Please retype the whole listing so that it matches the original exactly.

=== RECORDS TO USE ===

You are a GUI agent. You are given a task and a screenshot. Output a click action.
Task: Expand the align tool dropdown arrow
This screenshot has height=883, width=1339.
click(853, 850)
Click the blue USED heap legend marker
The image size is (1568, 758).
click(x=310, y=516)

===

• _PROBLEM SOLUTION_:
You are a GUI agent. You are given a task and a screenshot. Output a click action.
Task: Expand the align tool dropdown arrow
This screenshot has height=883, width=1339.
click(853, 850)
Click the blue USED heap legend marker
The image size is (1568, 758).
click(x=310, y=516)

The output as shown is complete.